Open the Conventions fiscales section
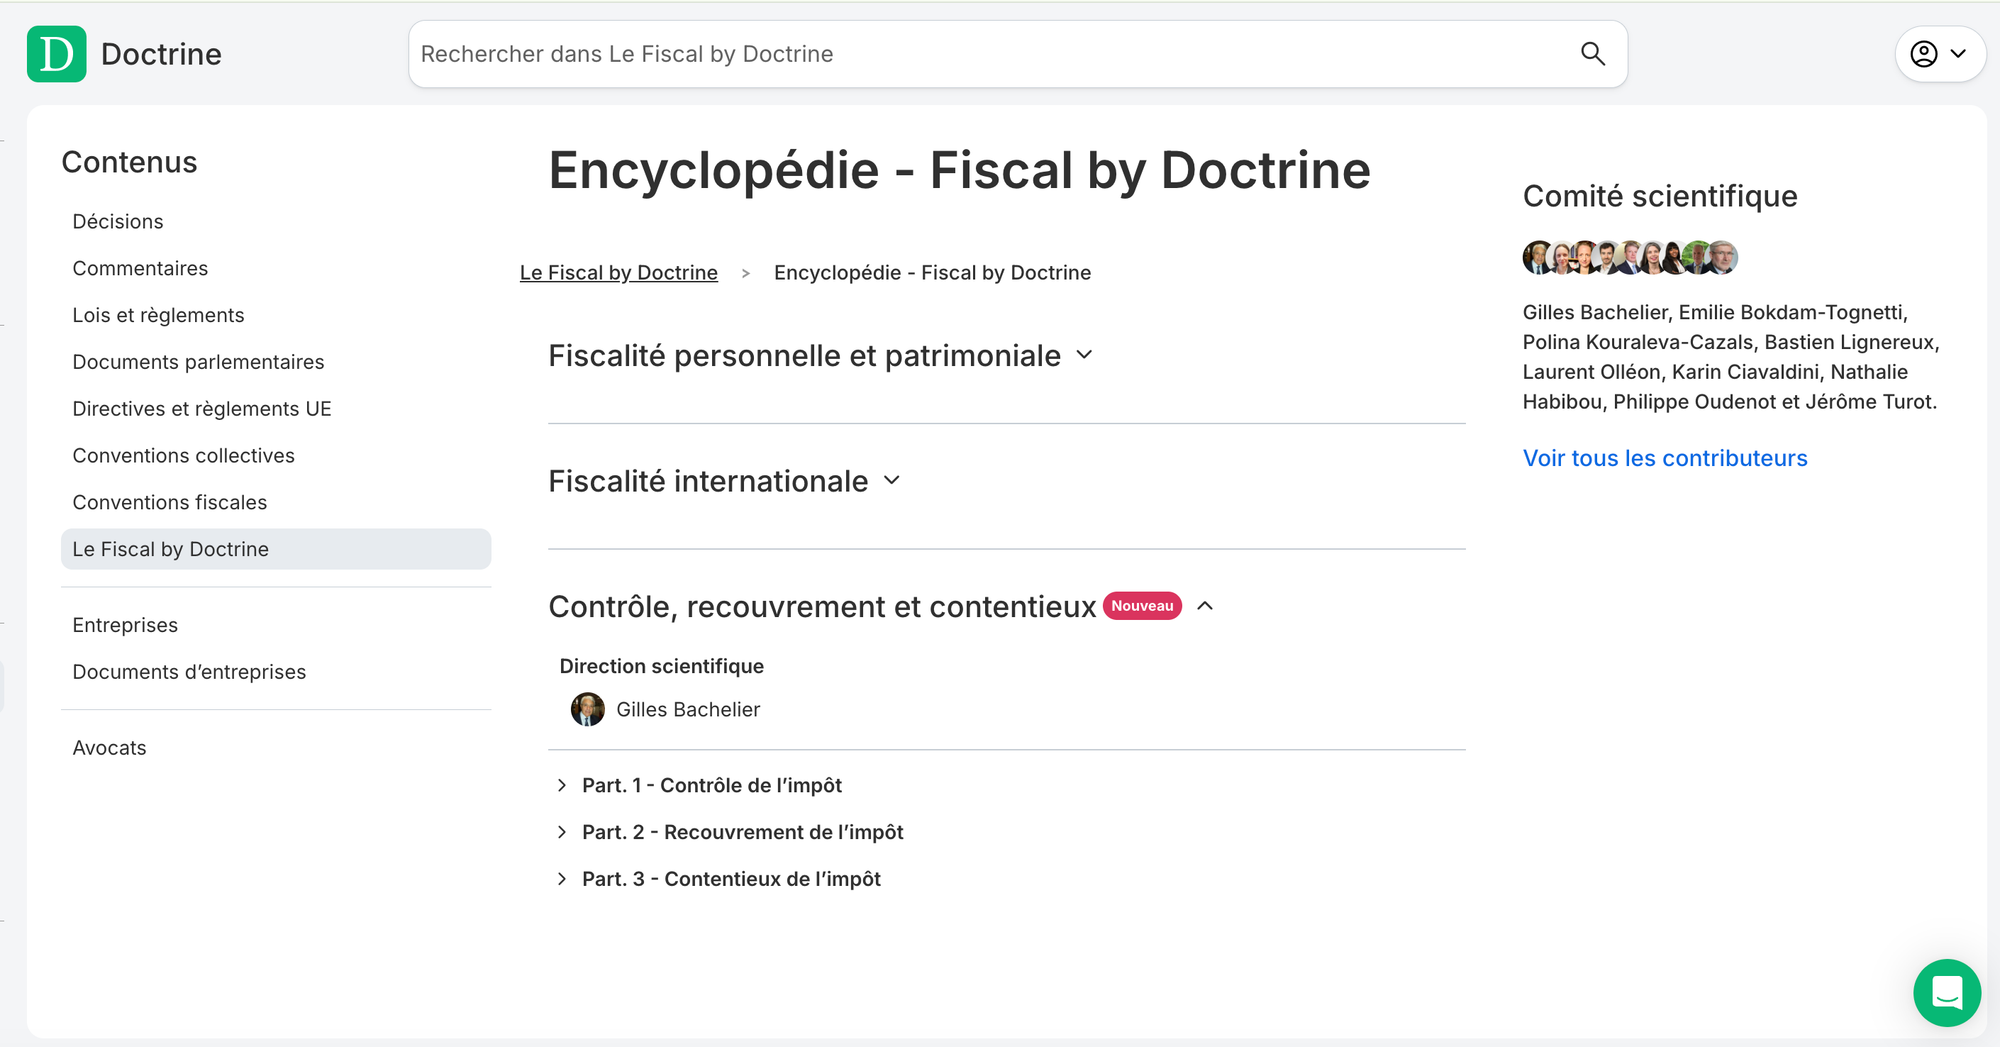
* * *
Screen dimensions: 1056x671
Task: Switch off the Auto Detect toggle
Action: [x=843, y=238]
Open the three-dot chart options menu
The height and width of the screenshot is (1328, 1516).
--
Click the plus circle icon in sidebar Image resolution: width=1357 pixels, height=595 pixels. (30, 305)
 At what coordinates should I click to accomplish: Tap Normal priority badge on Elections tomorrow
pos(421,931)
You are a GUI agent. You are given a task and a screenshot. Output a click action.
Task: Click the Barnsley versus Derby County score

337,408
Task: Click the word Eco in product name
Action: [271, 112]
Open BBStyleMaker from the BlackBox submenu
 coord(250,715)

WHAT TO DO – Print the stretch from the line that contains "At what coordinates" through the line that contains "coord(250,715)", both included, reproducing every character in the same form and order.

OUTPUT BELOW –
 At what coordinates should I click to accomplish: Tap Normal priority badge on Elections tomorrow
pos(421,931)
You are a GUI agent. You are given a task and a screenshot. Output a click action.
Task: Click the Barnsley versus Derby County score

337,408
Task: Click the word Eco in product name
Action: [271, 112]
Open BBStyleMaker from the BlackBox submenu
 coord(250,715)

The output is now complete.